Problem details:
In the listing, rewrite everything from "Toggle the Swap xdc to token collapse dot" down to "pos(948,303)" with "dot" swapped for "arrow" and everything else unchanged. Leave the pictures out.

-- begin Provided material --

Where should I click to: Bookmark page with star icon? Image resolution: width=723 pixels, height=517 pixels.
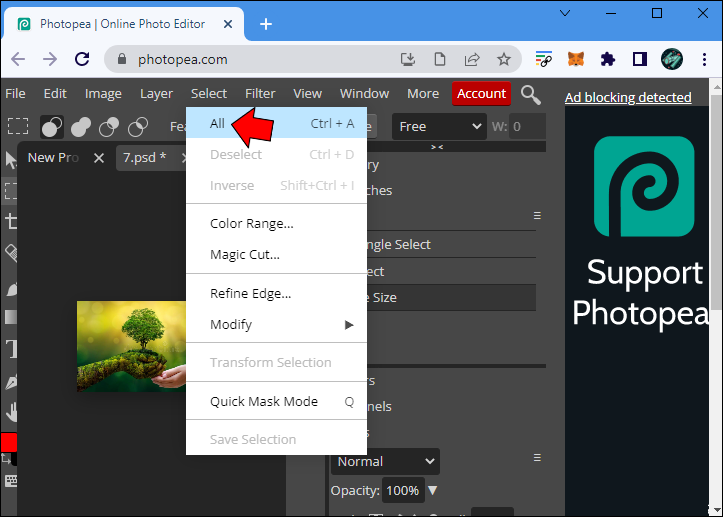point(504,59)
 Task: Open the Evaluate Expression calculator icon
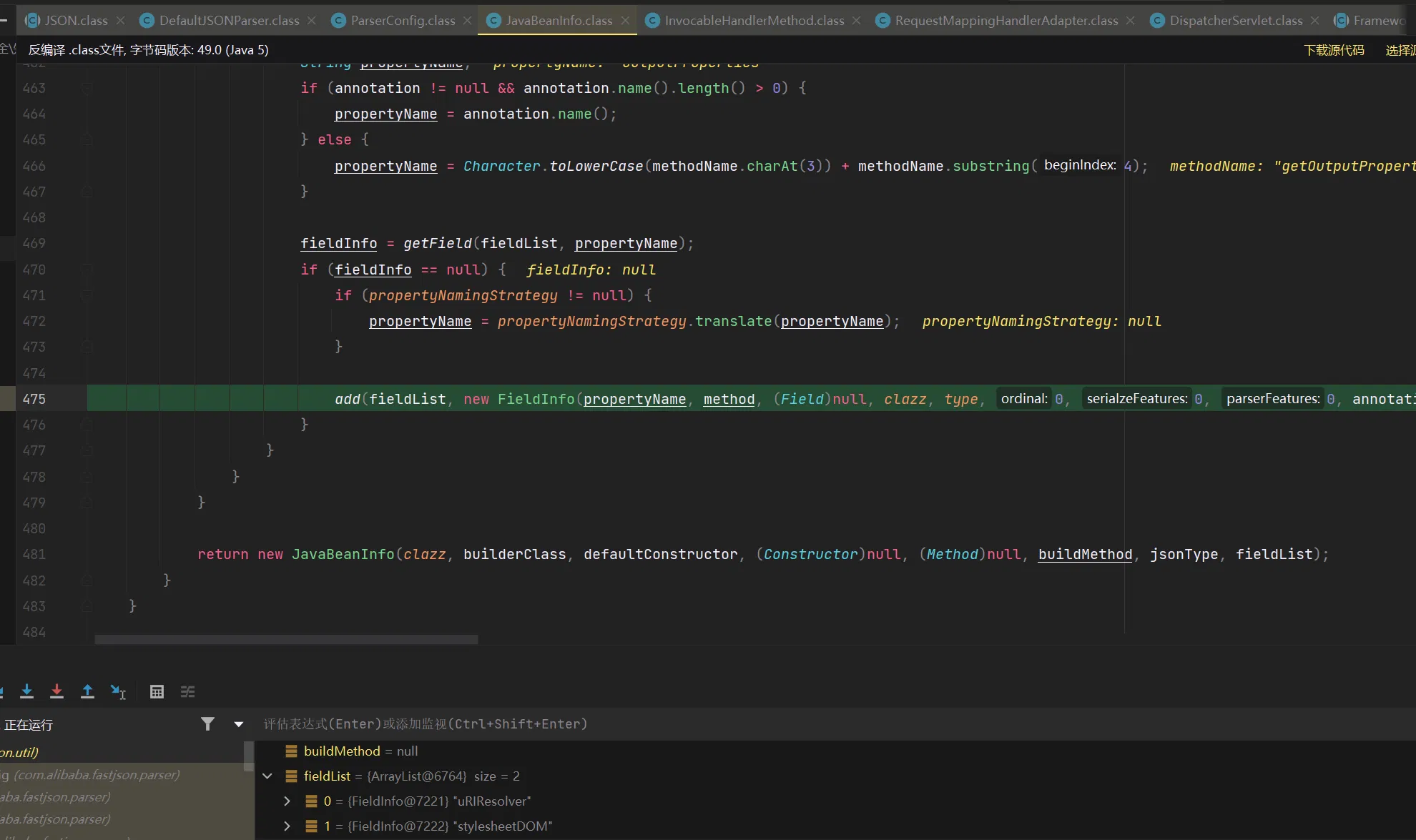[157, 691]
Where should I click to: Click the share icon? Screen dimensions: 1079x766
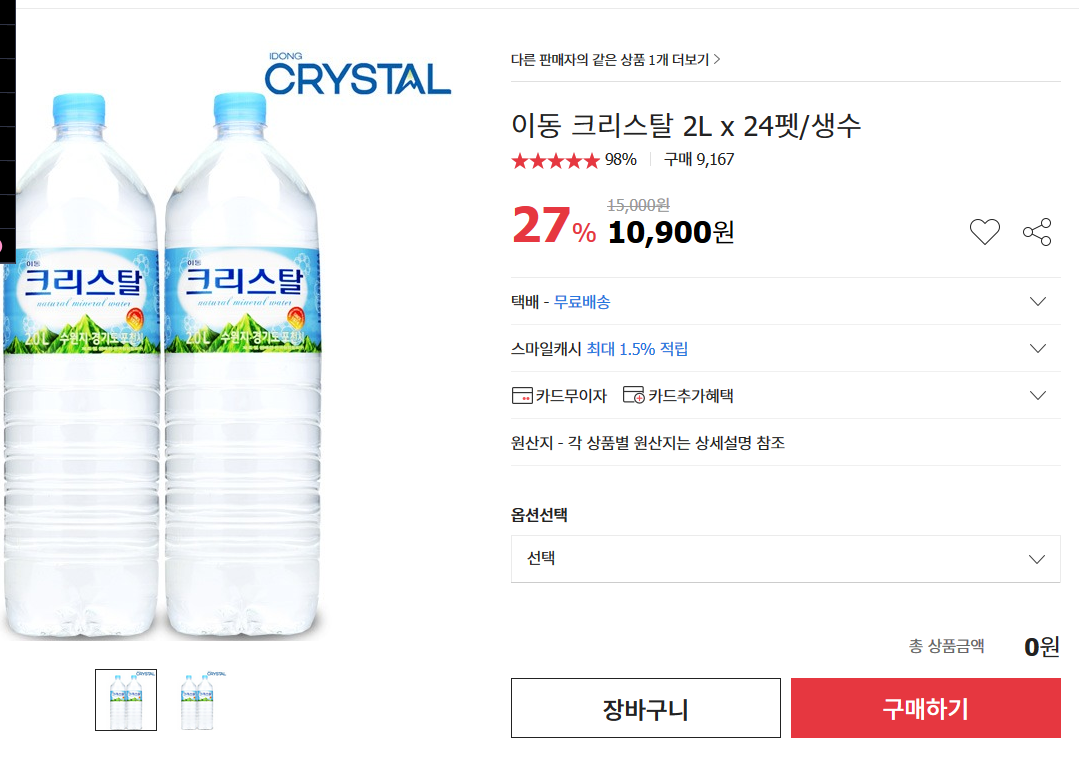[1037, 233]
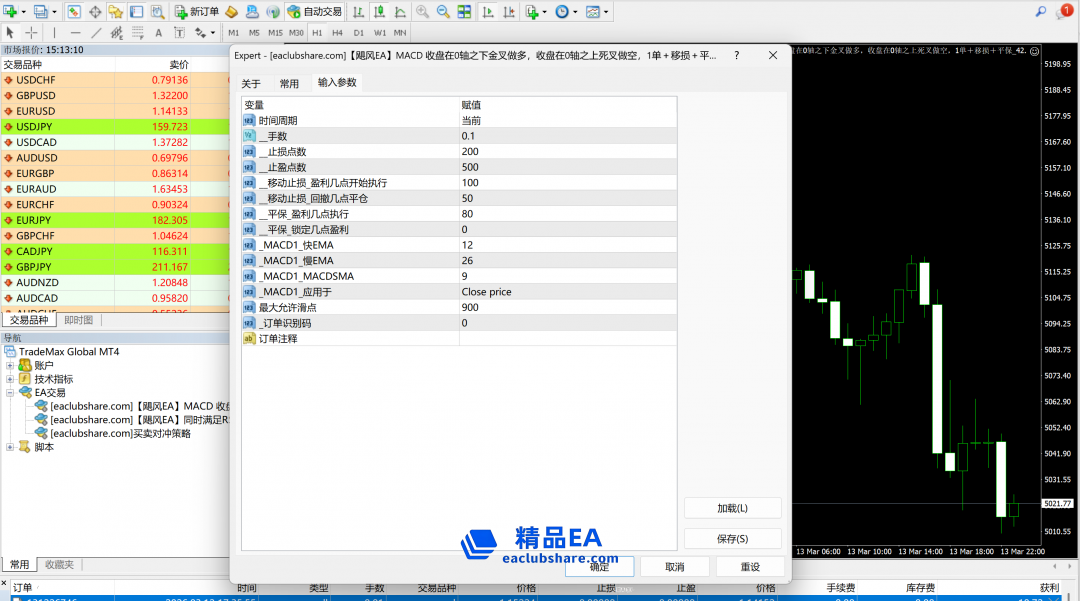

-- end Provided material --
-- begin Provided material --

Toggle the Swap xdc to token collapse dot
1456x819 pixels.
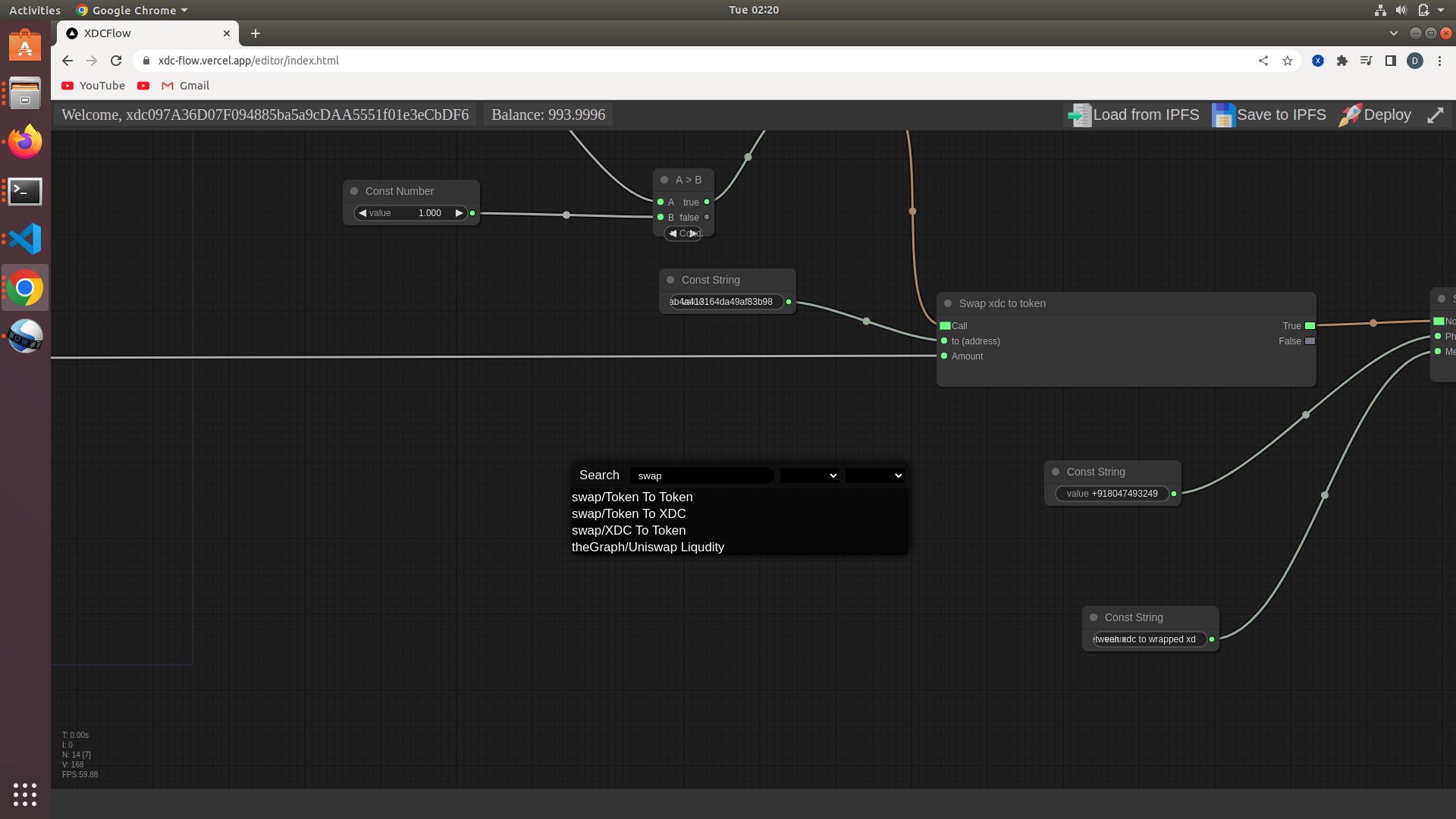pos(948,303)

-- end Provided material --
-- begin Provided material --

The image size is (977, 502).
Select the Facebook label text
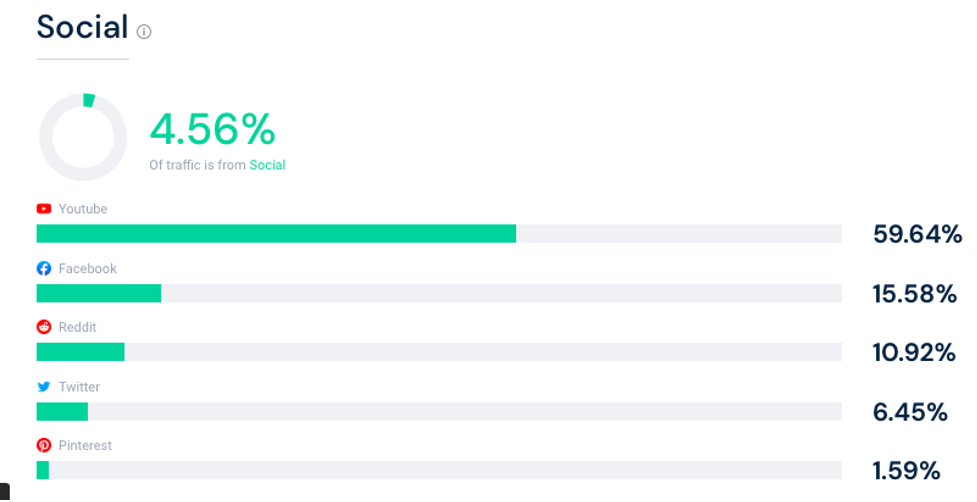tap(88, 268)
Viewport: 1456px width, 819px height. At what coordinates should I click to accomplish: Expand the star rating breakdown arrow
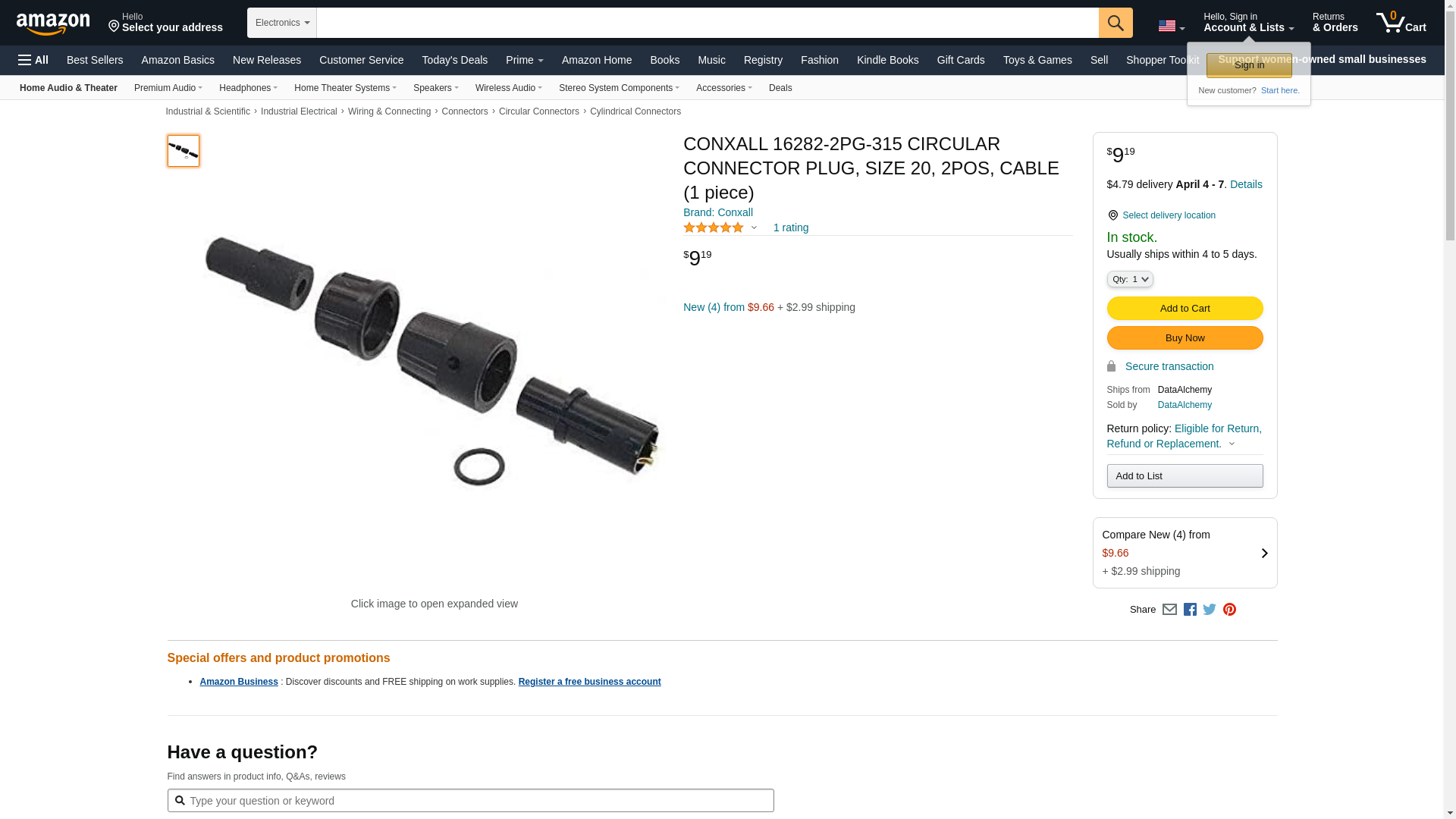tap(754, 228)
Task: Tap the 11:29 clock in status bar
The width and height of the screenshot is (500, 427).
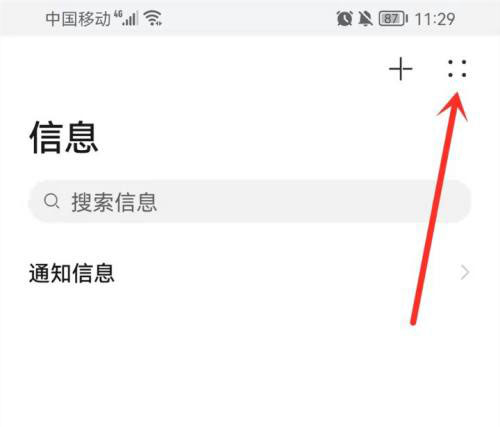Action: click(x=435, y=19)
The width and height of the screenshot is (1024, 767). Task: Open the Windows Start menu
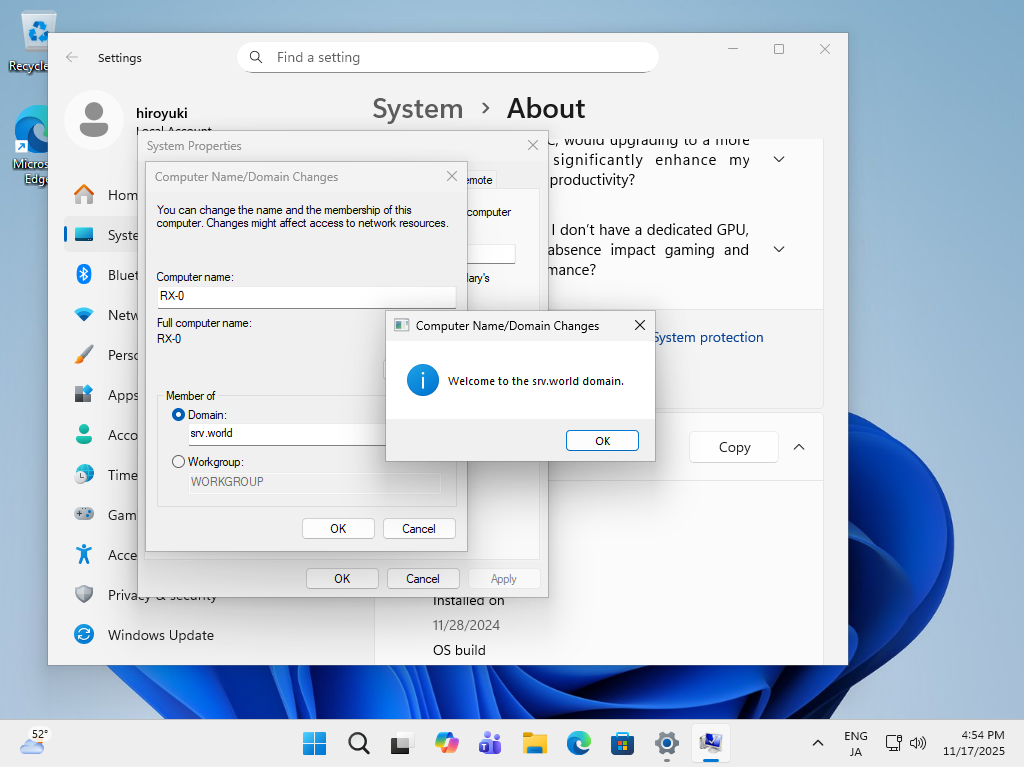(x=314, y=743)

-- end Provided material --

The answer:
Toggle the Swap xdc to token collapse arrow
1456x819 pixels.
pos(948,303)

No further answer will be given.